RECORDS FOR THE TASK section start

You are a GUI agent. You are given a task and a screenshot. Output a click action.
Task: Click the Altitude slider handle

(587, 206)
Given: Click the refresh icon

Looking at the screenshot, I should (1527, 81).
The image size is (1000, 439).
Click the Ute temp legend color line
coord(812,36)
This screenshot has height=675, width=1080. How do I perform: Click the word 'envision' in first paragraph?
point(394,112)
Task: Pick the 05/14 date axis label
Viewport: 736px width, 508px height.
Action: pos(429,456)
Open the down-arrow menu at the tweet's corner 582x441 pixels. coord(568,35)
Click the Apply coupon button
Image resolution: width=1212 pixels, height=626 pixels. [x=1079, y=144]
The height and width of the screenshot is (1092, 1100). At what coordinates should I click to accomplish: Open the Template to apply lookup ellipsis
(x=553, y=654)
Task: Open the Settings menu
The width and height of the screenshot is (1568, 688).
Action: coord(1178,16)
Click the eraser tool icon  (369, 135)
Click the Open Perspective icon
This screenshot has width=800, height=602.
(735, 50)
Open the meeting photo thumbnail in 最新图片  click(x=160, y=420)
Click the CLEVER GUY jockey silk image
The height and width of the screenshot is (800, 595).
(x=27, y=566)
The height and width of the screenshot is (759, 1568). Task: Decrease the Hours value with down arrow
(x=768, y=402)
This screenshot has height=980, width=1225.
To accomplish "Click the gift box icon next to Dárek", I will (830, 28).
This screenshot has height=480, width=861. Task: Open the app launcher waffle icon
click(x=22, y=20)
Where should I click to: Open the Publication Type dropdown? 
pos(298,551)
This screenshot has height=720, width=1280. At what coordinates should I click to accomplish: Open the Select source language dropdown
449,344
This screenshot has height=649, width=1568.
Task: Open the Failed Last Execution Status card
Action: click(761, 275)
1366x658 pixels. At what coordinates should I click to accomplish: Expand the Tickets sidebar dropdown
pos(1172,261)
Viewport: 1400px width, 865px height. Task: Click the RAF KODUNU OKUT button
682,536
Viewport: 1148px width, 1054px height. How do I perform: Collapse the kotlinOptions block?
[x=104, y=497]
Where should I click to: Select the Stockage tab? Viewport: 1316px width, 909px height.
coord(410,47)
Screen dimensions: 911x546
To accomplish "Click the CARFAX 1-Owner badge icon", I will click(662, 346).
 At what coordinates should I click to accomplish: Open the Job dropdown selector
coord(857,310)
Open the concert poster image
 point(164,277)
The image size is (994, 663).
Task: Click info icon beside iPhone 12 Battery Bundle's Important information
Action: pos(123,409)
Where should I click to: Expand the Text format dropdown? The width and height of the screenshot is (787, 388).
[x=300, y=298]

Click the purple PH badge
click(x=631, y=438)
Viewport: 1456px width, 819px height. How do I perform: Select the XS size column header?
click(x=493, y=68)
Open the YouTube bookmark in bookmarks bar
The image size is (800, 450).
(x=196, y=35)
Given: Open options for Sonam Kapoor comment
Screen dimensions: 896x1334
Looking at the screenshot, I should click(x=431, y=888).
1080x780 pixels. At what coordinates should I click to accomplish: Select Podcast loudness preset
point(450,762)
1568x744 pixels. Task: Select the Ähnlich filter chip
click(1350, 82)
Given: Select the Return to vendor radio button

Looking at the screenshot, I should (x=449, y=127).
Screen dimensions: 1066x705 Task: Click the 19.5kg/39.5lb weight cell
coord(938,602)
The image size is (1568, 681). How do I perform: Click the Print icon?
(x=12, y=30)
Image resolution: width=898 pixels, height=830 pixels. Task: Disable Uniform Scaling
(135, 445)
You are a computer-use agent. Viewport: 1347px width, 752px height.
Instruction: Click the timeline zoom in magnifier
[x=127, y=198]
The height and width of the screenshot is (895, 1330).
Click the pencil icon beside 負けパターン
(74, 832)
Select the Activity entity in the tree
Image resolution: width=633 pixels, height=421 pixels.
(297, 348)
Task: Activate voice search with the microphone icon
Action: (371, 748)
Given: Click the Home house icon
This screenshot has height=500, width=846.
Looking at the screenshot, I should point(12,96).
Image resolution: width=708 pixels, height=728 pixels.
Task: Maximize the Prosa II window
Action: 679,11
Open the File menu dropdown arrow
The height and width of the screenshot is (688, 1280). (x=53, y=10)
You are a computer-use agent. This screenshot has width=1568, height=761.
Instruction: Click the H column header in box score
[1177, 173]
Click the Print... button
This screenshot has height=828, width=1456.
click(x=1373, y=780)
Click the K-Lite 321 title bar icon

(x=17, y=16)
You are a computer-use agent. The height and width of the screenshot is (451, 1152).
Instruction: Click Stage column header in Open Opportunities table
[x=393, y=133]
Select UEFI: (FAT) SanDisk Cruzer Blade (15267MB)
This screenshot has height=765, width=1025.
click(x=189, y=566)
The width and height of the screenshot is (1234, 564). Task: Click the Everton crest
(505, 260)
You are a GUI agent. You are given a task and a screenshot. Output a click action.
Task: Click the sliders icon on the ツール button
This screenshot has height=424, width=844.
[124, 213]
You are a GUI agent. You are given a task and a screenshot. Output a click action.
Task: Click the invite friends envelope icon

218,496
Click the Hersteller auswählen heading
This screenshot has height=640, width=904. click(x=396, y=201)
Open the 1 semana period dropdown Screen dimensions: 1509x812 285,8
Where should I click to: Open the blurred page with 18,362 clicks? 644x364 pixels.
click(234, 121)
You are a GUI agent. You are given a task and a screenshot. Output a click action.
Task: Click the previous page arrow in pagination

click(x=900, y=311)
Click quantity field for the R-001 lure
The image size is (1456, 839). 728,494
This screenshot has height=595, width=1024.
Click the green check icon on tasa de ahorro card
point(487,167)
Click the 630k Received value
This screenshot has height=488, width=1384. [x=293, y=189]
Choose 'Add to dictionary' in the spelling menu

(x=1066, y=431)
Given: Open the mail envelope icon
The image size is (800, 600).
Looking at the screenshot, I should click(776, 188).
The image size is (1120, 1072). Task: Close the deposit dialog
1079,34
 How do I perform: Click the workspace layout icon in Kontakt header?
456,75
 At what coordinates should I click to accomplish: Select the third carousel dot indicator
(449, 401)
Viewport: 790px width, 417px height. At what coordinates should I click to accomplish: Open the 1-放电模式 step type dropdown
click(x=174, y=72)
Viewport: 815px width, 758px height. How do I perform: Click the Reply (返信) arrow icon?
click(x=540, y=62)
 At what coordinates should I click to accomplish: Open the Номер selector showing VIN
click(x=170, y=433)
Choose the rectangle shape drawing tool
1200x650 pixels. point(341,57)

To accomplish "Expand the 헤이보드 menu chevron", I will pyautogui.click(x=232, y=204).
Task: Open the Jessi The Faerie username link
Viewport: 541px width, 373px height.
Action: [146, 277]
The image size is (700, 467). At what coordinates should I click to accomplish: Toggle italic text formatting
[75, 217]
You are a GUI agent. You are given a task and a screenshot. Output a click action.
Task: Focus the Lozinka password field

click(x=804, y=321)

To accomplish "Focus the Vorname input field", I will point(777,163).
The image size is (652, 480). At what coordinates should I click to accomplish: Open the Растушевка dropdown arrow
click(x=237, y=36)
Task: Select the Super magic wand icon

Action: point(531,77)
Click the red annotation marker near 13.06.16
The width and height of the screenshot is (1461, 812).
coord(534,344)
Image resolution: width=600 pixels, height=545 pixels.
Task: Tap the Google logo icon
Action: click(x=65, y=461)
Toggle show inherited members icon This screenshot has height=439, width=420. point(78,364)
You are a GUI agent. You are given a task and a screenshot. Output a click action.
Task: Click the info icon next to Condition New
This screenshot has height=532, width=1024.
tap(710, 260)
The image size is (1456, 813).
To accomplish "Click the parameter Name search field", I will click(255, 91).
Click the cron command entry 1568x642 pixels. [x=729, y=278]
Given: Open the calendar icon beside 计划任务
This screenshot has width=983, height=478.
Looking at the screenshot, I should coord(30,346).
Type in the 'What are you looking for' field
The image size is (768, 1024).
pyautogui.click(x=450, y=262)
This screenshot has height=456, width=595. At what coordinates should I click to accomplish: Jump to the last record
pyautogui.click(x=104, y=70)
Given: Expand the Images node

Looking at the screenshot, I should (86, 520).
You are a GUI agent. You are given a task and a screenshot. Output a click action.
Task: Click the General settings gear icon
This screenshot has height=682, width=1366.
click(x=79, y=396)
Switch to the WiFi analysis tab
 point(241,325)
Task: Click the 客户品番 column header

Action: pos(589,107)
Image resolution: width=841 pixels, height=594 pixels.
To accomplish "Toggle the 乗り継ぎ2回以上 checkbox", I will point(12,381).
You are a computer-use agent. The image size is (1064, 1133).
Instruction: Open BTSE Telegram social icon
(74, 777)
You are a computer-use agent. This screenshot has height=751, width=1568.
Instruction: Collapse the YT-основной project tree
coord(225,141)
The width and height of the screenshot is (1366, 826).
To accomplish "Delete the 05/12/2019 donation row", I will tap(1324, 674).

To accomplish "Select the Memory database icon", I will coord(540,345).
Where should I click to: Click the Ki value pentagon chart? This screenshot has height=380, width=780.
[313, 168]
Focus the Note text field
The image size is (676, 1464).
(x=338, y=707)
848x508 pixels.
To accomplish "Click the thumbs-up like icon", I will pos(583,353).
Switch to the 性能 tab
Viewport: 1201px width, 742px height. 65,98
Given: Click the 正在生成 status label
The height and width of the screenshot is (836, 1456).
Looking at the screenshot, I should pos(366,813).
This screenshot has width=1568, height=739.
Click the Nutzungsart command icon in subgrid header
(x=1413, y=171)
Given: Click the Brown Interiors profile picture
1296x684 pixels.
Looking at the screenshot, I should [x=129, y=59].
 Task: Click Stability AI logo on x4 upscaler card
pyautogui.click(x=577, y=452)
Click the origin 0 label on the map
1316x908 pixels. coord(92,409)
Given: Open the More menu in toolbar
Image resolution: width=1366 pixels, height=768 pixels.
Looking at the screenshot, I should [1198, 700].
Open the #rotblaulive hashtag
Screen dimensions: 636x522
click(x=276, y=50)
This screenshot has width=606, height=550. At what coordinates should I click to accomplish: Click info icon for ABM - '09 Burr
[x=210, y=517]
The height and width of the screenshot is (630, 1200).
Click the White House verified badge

RECORDS FOR THE TASK section end

Using only the listing above, restate exactly the lines from the line containing "Task: Click the General settings gear icon" through the line containing "Image resolution: width=841", both included.

◆ RESULT OF THIS EXERCISE ◆
Task: Click the General settings gear icon
This screenshot has height=682, width=1366.
click(x=79, y=396)
Switch to the WiFi analysis tab
 point(241,325)
Task: Click the 客户品番 column header

Action: pos(589,107)
Image resolution: width=841 pixels, height=594 pixels.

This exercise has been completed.